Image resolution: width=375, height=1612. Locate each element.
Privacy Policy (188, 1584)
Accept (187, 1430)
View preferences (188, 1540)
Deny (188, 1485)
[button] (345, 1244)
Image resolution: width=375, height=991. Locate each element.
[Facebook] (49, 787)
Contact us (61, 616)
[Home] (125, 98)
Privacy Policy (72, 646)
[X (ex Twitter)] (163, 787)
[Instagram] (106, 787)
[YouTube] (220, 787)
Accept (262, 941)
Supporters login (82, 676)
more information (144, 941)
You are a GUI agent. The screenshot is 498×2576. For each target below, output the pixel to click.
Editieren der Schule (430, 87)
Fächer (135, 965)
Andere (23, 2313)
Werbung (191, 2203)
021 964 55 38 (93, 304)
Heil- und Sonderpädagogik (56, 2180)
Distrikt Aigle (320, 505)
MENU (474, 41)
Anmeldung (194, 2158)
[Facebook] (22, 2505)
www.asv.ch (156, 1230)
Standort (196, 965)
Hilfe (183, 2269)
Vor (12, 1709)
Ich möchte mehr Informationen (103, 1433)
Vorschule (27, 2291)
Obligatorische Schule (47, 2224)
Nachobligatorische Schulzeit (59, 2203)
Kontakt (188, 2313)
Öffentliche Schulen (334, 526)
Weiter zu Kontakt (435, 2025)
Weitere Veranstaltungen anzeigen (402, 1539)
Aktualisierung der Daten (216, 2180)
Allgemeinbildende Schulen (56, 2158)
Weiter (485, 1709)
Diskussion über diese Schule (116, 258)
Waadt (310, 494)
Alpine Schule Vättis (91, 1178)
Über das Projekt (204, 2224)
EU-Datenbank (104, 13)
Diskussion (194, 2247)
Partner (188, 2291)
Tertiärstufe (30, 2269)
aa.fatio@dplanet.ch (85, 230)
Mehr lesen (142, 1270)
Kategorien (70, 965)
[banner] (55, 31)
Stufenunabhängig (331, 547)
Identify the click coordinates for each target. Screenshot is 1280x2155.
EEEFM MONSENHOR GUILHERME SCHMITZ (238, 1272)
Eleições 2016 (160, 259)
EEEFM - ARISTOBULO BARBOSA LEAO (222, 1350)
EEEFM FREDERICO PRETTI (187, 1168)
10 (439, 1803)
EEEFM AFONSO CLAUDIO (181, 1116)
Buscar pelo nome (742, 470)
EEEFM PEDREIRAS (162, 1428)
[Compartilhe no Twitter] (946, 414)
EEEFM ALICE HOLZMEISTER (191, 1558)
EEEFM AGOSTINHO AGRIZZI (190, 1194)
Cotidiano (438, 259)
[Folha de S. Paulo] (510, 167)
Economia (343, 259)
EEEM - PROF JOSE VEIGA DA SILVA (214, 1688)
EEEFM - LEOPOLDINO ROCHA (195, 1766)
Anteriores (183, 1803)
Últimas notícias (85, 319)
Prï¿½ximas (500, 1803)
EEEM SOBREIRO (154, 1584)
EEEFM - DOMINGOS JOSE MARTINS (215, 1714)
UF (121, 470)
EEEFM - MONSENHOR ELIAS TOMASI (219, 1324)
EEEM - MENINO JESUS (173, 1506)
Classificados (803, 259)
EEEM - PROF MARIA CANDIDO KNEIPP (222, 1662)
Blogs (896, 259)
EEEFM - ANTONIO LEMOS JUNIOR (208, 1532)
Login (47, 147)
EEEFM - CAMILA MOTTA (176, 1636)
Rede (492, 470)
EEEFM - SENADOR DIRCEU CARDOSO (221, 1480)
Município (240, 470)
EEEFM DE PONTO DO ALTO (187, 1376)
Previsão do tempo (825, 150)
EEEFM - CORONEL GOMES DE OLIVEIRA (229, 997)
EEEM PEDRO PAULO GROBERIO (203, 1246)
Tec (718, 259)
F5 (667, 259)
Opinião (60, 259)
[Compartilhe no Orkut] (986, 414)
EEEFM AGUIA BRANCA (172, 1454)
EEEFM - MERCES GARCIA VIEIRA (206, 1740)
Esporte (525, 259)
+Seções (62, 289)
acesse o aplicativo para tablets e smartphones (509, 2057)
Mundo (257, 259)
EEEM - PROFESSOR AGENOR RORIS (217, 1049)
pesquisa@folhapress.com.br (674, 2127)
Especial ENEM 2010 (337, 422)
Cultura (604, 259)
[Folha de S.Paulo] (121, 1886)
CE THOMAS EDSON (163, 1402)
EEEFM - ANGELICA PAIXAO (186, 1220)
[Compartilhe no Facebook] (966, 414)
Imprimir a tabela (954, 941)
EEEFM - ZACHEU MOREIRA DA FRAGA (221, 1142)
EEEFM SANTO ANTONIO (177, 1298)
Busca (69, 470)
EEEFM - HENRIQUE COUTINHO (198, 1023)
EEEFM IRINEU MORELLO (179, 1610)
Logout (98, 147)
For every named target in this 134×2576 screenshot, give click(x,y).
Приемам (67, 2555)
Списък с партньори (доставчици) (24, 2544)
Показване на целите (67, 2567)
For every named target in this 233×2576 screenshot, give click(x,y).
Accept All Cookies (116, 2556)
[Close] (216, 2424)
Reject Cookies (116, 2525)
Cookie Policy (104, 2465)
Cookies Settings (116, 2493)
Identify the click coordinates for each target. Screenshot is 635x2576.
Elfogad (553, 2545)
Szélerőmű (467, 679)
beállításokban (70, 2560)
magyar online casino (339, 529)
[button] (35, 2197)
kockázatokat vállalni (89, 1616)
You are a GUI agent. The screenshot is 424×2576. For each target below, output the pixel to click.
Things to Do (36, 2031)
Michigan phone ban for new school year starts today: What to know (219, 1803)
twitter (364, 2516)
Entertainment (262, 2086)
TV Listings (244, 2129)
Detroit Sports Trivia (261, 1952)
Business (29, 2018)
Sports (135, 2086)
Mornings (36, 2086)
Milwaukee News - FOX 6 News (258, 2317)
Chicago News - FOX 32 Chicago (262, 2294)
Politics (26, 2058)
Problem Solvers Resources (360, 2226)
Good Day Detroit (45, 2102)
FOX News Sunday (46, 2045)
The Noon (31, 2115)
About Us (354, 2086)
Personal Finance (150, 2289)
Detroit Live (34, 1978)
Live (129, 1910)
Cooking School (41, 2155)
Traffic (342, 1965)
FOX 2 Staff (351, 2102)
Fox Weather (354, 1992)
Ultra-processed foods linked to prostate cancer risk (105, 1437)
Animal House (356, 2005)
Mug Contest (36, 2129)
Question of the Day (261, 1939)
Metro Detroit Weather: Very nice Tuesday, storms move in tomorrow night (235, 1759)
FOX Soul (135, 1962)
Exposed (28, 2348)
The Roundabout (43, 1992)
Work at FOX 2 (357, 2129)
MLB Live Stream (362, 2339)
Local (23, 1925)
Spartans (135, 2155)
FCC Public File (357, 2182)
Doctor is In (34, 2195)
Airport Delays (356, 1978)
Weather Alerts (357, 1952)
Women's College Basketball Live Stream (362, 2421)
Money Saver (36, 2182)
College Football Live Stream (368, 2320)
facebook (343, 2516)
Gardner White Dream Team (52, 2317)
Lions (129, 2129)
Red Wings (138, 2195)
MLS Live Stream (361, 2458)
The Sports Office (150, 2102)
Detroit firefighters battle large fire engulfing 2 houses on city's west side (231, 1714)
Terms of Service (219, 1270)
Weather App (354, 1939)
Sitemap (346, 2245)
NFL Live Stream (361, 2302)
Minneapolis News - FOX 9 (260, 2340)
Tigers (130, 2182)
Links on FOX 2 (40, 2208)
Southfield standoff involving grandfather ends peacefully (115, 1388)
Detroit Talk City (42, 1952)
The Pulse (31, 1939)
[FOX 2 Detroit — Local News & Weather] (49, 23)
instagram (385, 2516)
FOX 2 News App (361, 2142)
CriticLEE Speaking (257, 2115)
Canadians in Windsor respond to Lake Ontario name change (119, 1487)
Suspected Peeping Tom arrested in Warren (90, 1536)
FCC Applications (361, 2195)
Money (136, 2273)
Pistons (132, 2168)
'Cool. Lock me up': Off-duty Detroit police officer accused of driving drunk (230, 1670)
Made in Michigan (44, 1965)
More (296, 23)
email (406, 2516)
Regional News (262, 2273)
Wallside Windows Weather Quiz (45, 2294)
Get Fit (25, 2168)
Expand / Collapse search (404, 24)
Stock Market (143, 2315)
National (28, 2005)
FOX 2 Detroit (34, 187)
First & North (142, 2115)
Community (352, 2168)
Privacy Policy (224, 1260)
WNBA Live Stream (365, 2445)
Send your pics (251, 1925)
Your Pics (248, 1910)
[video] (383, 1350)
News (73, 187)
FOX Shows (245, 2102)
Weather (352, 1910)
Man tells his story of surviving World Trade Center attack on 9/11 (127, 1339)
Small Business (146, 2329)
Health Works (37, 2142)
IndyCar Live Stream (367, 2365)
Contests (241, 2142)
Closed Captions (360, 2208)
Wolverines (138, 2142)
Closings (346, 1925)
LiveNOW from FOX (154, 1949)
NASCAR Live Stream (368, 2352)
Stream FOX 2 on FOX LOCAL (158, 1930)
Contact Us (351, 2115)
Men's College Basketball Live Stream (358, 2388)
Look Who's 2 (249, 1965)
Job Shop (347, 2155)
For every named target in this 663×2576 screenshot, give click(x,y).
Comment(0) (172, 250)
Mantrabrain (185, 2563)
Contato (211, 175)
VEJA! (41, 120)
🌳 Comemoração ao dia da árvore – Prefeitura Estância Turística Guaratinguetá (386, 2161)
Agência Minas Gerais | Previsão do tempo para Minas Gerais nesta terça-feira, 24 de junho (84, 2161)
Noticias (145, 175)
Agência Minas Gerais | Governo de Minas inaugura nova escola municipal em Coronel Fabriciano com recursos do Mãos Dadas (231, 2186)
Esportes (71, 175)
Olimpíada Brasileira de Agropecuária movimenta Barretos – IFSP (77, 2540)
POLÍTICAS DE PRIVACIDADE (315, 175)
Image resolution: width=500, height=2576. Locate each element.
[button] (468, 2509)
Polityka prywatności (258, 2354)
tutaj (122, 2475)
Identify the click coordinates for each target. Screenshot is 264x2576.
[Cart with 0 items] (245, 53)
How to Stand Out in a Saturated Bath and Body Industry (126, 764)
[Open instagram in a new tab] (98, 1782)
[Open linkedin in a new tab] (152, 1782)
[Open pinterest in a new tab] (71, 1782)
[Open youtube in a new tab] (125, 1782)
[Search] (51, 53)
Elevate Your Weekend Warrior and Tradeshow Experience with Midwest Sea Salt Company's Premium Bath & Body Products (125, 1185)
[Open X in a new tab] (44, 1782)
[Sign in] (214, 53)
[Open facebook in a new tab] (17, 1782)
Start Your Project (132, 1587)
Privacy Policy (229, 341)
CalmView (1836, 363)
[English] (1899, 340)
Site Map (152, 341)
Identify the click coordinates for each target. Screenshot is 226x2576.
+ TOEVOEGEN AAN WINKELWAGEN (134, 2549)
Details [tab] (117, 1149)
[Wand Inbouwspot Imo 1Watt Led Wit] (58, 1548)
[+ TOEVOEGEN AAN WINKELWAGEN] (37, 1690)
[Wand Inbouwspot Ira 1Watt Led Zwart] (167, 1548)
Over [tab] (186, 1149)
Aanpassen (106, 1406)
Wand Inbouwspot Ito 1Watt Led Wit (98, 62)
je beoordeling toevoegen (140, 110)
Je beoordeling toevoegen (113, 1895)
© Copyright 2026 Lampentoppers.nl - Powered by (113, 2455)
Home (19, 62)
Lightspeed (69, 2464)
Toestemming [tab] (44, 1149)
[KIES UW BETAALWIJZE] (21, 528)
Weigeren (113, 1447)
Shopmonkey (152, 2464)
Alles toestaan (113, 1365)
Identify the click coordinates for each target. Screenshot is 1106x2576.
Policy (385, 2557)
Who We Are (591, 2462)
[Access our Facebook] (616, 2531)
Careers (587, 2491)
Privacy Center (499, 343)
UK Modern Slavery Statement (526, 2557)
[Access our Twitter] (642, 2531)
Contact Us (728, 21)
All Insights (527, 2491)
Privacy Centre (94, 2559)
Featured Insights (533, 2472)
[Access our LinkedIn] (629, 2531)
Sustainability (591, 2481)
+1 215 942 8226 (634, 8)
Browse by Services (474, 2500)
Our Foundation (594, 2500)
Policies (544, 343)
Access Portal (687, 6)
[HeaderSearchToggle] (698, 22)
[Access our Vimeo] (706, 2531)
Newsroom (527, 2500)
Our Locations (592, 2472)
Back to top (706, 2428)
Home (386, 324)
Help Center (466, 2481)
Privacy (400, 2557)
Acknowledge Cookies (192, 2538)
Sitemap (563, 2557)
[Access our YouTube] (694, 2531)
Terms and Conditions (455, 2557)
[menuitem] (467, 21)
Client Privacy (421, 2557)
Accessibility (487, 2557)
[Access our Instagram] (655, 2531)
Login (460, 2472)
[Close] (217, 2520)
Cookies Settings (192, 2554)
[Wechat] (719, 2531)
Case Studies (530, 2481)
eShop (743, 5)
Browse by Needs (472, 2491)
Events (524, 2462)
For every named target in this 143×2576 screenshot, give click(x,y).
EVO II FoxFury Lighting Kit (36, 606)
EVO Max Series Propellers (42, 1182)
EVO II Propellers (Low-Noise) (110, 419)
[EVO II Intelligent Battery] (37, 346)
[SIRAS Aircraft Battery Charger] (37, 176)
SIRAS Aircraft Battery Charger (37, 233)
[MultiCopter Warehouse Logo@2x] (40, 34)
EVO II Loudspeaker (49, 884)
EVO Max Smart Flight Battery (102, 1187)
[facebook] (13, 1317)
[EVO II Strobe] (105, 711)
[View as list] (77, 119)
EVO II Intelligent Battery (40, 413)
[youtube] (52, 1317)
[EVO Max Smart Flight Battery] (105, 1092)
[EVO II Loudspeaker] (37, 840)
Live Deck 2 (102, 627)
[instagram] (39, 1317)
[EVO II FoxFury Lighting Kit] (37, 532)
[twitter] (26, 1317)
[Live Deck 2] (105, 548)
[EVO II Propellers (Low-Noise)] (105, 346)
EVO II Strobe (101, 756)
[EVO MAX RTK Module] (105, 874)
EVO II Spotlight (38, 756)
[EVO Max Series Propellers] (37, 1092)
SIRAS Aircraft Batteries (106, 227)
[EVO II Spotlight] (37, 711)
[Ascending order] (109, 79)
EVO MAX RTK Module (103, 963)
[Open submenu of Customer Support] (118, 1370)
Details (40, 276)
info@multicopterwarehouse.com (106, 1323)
********************
(INSTRUCTIONS FOR THE TASK) Write out exactly the lines above from the line with "[YouTube] (220, 787)" through the line with "www.asv.ch (156, 1230)", both of them included, and leave out all other lines.

(WRITTEN ANSWER)
[YouTube] (220, 787)
Accept (262, 941)
Supporters login (82, 676)
more information (144, 941)
You are a GUI agent. The screenshot is 498×2576. For each target below, output the pixel to click.
Editieren der Schule (430, 87)
Fächer (135, 965)
Andere (23, 2313)
Werbung (191, 2203)
021 964 55 38 (93, 304)
Heil- und Sonderpädagogik (56, 2180)
Distrikt Aigle (320, 505)
MENU (474, 41)
Anmeldung (194, 2158)
[Facebook] (22, 2505)
www.asv.ch (156, 1230)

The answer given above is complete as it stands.